[Opening Records section]
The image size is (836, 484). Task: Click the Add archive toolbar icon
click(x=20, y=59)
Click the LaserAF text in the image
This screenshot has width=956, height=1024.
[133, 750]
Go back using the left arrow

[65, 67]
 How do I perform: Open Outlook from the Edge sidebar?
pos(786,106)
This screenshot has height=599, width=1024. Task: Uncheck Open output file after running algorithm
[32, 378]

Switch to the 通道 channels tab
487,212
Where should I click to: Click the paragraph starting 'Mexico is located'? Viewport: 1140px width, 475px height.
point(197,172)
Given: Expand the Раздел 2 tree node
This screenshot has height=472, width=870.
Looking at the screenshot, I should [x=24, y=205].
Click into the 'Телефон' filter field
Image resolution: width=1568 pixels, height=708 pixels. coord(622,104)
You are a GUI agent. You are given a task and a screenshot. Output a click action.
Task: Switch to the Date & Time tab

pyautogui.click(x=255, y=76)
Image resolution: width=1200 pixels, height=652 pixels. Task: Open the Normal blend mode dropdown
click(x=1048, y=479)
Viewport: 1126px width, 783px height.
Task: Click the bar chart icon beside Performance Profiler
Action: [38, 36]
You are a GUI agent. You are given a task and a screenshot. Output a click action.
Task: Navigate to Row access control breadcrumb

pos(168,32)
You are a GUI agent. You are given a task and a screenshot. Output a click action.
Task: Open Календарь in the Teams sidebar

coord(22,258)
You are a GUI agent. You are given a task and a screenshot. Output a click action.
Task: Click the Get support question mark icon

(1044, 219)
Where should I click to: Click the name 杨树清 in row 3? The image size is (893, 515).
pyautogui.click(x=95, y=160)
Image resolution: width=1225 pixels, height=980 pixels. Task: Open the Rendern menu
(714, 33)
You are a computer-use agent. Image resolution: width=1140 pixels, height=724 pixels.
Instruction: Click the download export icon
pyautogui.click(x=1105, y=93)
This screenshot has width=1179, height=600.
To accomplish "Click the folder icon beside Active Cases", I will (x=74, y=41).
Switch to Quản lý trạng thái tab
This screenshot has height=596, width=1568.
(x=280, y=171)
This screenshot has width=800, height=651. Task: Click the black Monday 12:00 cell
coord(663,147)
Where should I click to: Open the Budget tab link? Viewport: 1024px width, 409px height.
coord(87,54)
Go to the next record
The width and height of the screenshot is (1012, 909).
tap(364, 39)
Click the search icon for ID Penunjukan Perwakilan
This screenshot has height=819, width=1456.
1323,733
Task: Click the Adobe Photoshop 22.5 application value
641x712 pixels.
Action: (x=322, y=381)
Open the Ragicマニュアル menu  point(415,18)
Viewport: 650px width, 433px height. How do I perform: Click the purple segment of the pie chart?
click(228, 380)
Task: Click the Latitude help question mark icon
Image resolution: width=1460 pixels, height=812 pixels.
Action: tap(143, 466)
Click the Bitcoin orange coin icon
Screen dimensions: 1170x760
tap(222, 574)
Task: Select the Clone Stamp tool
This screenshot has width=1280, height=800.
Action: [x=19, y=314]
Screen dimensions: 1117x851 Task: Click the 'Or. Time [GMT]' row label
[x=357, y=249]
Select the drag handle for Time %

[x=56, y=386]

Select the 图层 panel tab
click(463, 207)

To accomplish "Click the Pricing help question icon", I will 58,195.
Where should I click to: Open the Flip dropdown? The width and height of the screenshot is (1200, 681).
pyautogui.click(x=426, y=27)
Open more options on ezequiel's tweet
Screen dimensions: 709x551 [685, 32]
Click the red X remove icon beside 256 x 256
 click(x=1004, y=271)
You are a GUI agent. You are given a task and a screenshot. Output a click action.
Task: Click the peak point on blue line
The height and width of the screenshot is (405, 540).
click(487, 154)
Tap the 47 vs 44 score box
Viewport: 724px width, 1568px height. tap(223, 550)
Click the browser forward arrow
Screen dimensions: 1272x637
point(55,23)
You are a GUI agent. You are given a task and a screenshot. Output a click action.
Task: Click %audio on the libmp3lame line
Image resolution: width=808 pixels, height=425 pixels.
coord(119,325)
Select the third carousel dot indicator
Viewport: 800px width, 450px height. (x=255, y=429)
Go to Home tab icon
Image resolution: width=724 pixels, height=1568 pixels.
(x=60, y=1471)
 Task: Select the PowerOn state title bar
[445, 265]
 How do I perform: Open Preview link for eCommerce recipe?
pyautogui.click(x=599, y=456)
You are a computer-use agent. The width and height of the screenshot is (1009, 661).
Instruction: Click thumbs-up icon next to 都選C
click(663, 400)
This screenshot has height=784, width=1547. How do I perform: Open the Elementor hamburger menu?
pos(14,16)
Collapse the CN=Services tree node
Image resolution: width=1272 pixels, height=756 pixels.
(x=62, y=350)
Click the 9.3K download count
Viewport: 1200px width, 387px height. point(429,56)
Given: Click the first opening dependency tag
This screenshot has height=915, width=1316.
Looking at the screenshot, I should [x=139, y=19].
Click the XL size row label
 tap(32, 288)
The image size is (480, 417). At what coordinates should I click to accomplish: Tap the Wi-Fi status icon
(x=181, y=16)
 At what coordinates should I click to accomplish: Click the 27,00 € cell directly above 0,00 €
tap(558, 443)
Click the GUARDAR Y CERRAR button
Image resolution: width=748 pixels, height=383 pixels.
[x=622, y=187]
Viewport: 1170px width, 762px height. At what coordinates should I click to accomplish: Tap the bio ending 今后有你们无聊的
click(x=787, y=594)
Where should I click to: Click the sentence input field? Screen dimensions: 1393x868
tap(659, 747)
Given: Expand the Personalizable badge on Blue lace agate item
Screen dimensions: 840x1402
[Closing Records section]
**Assigned task:**
Transcribe all the entries, keeping each one exactly as it is.

**Task solution:**
The image size is (836, 484). Task: Click the Add archive toolbar icon
click(x=20, y=59)
Click the LaserAF text in the image
This screenshot has width=956, height=1024.
[133, 750]
Go back using the left arrow

[65, 67]
 How do I perform: Open Outlook from the Edge sidebar?
pos(786,106)
This screenshot has height=599, width=1024. Task: Uncheck Open output file after running algorithm
[32, 378]

Switch to the 通道 channels tab
487,212
Where should I click to: Click the paragraph starting 'Mexico is located'? Viewport: 1140px width, 475px height.
point(197,172)
Given: Expand the Раздел 2 tree node
This screenshot has height=472, width=870.
Looking at the screenshot, I should [x=24, y=205].
Click into the 'Телефон' filter field
Image resolution: width=1568 pixels, height=708 pixels. coord(622,104)
You are a GUI agent. You are given a task and a screenshot. Output a click action.
Task: Switch to the Date & Time tab

pyautogui.click(x=255, y=76)
Image resolution: width=1200 pixels, height=652 pixels. Task: Open the Normal blend mode dropdown
click(x=1048, y=479)
Viewport: 1126px width, 783px height.
Task: Click the bar chart icon beside Performance Profiler
Action: [38, 36]
You are a GUI agent. You are given a task and a screenshot. Output a click action.
Task: Navigate to Row access control breadcrumb

pos(168,32)
You are a GUI agent. You are given a task and a screenshot. Output a click action.
Task: Open Календарь in the Teams sidebar

coord(22,258)
You are a GUI agent. You are given a task and a screenshot. Output a click action.
Task: Click the Get support question mark icon

(1044, 219)
Where should I click to: Click the name 杨树清 in row 3? The image size is (893, 515).
pyautogui.click(x=95, y=160)
Image resolution: width=1225 pixels, height=980 pixels. Task: Open the Rendern menu
(714, 33)
You are a computer-use agent. Image resolution: width=1140 pixels, height=724 pixels.
Instruction: Click the download export icon
pyautogui.click(x=1105, y=93)
This screenshot has width=1179, height=600.
To accomplish "Click the folder icon beside Active Cases", I will (x=74, y=41).
Switch to Quản lý trạng thái tab
This screenshot has height=596, width=1568.
(x=280, y=171)
This screenshot has width=800, height=651. Task: Click the black Monday 12:00 cell
coord(663,147)
Where should I click to: Open the Budget tab link? Viewport: 1024px width, 409px height.
coord(87,54)
Go to the next record
The width and height of the screenshot is (1012, 909).
tap(364, 39)
Click the search icon for ID Penunjukan Perwakilan
This screenshot has height=819, width=1456.
1323,733
Task: Click the Adobe Photoshop 22.5 application value
641x712 pixels.
Action: (x=322, y=381)
Open the Ragicマニュアル menu  point(415,18)
Viewport: 650px width, 433px height. How do I perform: Click the purple segment of the pie chart?
click(228, 380)
Task: Click the Latitude help question mark icon
Image resolution: width=1460 pixels, height=812 pixels.
Action: tap(143, 466)
Click the Bitcoin orange coin icon
Screen dimensions: 1170x760
tap(222, 574)
Task: Select the Clone Stamp tool
This screenshot has width=1280, height=800.
Action: [x=19, y=314]
Screen dimensions: 1117x851 Task: Click the 'Or. Time [GMT]' row label
[x=357, y=249]
Select the drag handle for Time %

[x=56, y=386]

Select the 图层 panel tab
click(463, 207)

To accomplish "Click the Pricing help question icon", I will 58,195.
Where should I click to: Open the Flip dropdown? The width and height of the screenshot is (1200, 681).
pyautogui.click(x=426, y=27)
Open more options on ezequiel's tweet
Screen dimensions: 709x551 [685, 32]
Click the red X remove icon beside 256 x 256
 click(x=1004, y=271)
You are a GUI agent. You are given a task and a screenshot. Output a click action.
Task: Click the peak point on blue line
The height and width of the screenshot is (405, 540).
click(487, 154)
Tap the 47 vs 44 score box
Viewport: 724px width, 1568px height. tap(223, 550)
Click the browser forward arrow
Screen dimensions: 1272x637
point(55,23)
You are a GUI agent. You are given a task and a screenshot. Output a click action.
Task: Click %audio on the libmp3lame line
Image resolution: width=808 pixels, height=425 pixels.
coord(119,325)
Select the third carousel dot indicator
Viewport: 800px width, 450px height. (x=255, y=429)
Go to Home tab icon
Image resolution: width=724 pixels, height=1568 pixels.
(x=60, y=1471)
 Task: Select the PowerOn state title bar
[445, 265]
 How do I perform: Open Preview link for eCommerce recipe?
pyautogui.click(x=599, y=456)
You are a computer-use agent. The width and height of the screenshot is (1009, 661).
Instruction: Click thumbs-up icon next to 都選C
click(663, 400)
This screenshot has height=784, width=1547. How do I perform: Open the Elementor hamburger menu?
pos(14,16)
Collapse the CN=Services tree node
Image resolution: width=1272 pixels, height=756 pixels.
(x=62, y=350)
Click the 9.3K download count
Viewport: 1200px width, 387px height. point(429,56)
Given: Click the first opening dependency tag
This screenshot has height=915, width=1316.
Looking at the screenshot, I should [x=139, y=19].
Click the XL size row label
 tap(32, 288)
The image size is (480, 417). At what coordinates should I click to accomplish: Tap the Wi-Fi status icon
(x=181, y=16)
 At what coordinates should I click to accomplish: Click the 27,00 € cell directly above 0,00 €
tap(558, 443)
Click the GUARDAR Y CERRAR button
Image resolution: width=748 pixels, height=383 pixels.
[x=622, y=187]
Viewport: 1170px width, 762px height. At what coordinates should I click to accomplish: Tap the bio ending 今后有你们无聊的
click(x=787, y=594)
Where should I click to: Click the sentence input field? Screen dimensions: 1393x868
tap(659, 747)
Given: Expand the Personalizable badge on Blue lace agate item
Screen dimensions: 840x1402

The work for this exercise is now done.